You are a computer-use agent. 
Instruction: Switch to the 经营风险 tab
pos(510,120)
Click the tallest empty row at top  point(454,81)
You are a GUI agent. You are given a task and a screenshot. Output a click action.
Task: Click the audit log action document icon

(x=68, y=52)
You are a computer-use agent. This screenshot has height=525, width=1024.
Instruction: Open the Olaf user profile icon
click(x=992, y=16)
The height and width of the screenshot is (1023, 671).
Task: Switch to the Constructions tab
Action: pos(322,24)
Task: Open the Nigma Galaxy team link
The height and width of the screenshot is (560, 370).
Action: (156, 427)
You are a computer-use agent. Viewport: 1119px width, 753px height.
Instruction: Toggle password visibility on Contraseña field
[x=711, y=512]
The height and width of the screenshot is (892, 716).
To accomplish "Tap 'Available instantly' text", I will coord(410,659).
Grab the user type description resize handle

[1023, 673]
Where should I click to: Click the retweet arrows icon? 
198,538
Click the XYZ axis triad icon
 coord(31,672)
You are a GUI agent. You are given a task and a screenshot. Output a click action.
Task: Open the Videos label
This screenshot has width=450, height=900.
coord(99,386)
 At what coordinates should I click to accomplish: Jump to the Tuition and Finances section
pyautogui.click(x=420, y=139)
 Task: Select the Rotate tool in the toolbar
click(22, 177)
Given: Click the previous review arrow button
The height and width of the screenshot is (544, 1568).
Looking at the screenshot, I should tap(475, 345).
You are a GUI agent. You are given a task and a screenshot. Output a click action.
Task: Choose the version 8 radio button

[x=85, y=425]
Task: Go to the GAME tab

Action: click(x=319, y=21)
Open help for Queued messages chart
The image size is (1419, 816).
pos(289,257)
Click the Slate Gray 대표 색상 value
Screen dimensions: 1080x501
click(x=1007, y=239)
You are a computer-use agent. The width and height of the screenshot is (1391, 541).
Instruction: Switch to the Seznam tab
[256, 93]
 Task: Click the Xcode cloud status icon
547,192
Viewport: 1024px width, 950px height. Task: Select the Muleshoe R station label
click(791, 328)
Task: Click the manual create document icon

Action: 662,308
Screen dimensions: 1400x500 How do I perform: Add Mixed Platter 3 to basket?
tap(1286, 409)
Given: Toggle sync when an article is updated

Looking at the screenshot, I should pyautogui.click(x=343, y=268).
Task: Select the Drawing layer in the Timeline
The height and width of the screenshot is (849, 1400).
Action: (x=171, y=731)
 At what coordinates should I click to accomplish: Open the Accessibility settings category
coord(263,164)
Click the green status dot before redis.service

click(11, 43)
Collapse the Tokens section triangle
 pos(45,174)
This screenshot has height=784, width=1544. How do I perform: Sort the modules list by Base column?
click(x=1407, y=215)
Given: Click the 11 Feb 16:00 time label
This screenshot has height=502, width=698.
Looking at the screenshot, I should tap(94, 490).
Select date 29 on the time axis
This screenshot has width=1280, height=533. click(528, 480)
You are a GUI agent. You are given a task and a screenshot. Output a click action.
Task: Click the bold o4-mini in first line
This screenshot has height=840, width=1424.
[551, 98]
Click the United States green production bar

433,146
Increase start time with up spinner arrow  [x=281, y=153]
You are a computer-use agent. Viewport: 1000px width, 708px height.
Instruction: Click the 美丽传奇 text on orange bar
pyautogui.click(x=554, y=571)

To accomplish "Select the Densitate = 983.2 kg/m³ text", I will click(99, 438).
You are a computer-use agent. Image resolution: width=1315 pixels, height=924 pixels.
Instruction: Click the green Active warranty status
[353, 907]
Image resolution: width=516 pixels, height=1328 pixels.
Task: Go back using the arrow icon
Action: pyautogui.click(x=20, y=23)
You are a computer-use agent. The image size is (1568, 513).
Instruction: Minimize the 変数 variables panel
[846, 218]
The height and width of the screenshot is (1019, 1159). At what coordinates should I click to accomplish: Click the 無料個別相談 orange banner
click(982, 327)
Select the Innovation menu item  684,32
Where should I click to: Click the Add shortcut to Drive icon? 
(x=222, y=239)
···
### Problem requirements
Write the entries out once more, exactly as given.

### Expected answer
You are a computer-use agent. 
Instruction: Switch to the 经营风险 tab
pos(510,120)
Click the tallest empty row at top  point(454,81)
You are a GUI agent. You are given a task and a screenshot. Output a click action.
Task: Click the audit log action document icon

(x=68, y=52)
You are a computer-use agent. This screenshot has height=525, width=1024.
Instruction: Open the Olaf user profile icon
click(x=992, y=16)
The height and width of the screenshot is (1023, 671).
Task: Switch to the Constructions tab
Action: pos(322,24)
Task: Open the Nigma Galaxy team link
The height and width of the screenshot is (560, 370).
Action: (156, 427)
You are a computer-use agent. Viewport: 1119px width, 753px height.
Instruction: Toggle password visibility on Contraseña field
[x=711, y=512]
The height and width of the screenshot is (892, 716).
To accomplish "Tap 'Available instantly' text", I will coord(410,659).
Grab the user type description resize handle

[1023, 673]
Where should I click to: Click the retweet arrows icon? 
198,538
Click the XYZ axis triad icon
 coord(31,672)
You are a GUI agent. You are given a task and a screenshot. Output a click action.
Task: Open the Videos label
This screenshot has width=450, height=900.
coord(99,386)
 At what coordinates should I click to accomplish: Jump to the Tuition and Finances section
pyautogui.click(x=420, y=139)
 Task: Select the Rotate tool in the toolbar
click(22, 177)
Given: Click the previous review arrow button
The height and width of the screenshot is (544, 1568).
Looking at the screenshot, I should tap(475, 345).
You are a GUI agent. You are given a task and a screenshot. Output a click action.
Task: Choose the version 8 radio button

[x=85, y=425]
Task: Go to the GAME tab

Action: click(x=319, y=21)
Open help for Queued messages chart
The image size is (1419, 816).
pos(289,257)
Click the Slate Gray 대표 색상 value
Screen dimensions: 1080x501
click(x=1007, y=239)
You are a computer-use agent. The width and height of the screenshot is (1391, 541).
Instruction: Switch to the Seznam tab
[256, 93]
 Task: Click the Xcode cloud status icon
547,192
Viewport: 1024px width, 950px height. Task: Select the Muleshoe R station label
click(791, 328)
Task: Click the manual create document icon

Action: 662,308
Screen dimensions: 1400x500 How do I perform: Add Mixed Platter 3 to basket?
tap(1286, 409)
Given: Toggle sync when an article is updated

Looking at the screenshot, I should pyautogui.click(x=343, y=268).
Task: Select the Drawing layer in the Timeline
The height and width of the screenshot is (849, 1400).
Action: (x=171, y=731)
 At what coordinates should I click to accomplish: Open the Accessibility settings category
coord(263,164)
Click the green status dot before redis.service

click(11, 43)
Collapse the Tokens section triangle
 pos(45,174)
This screenshot has height=784, width=1544. How do I perform: Sort the modules list by Base column?
click(x=1407, y=215)
Given: Click the 11 Feb 16:00 time label
This screenshot has height=502, width=698.
Looking at the screenshot, I should tap(94, 490).
Select date 29 on the time axis
This screenshot has width=1280, height=533. click(528, 480)
You are a GUI agent. You are given a task and a screenshot. Output a click action.
Task: Click the bold o4-mini in first line
This screenshot has height=840, width=1424.
[551, 98]
Click the United States green production bar

433,146
Increase start time with up spinner arrow  [x=281, y=153]
You are a computer-use agent. Viewport: 1000px width, 708px height.
Instruction: Click the 美丽传奇 text on orange bar
pyautogui.click(x=554, y=571)

To accomplish "Select the Densitate = 983.2 kg/m³ text", I will click(99, 438).
You are a computer-use agent. Image resolution: width=1315 pixels, height=924 pixels.
Instruction: Click the green Active warranty status
[353, 907]
Image resolution: width=516 pixels, height=1328 pixels.
Task: Go back using the arrow icon
Action: pyautogui.click(x=20, y=23)
You are a computer-use agent. The image size is (1568, 513).
Instruction: Minimize the 変数 variables panel
[846, 218]
The height and width of the screenshot is (1019, 1159). At what coordinates should I click to accomplish: Click the 無料個別相談 orange banner
click(982, 327)
Select the Innovation menu item  684,32
Where should I click to: Click the Add shortcut to Drive icon? 
(x=222, y=239)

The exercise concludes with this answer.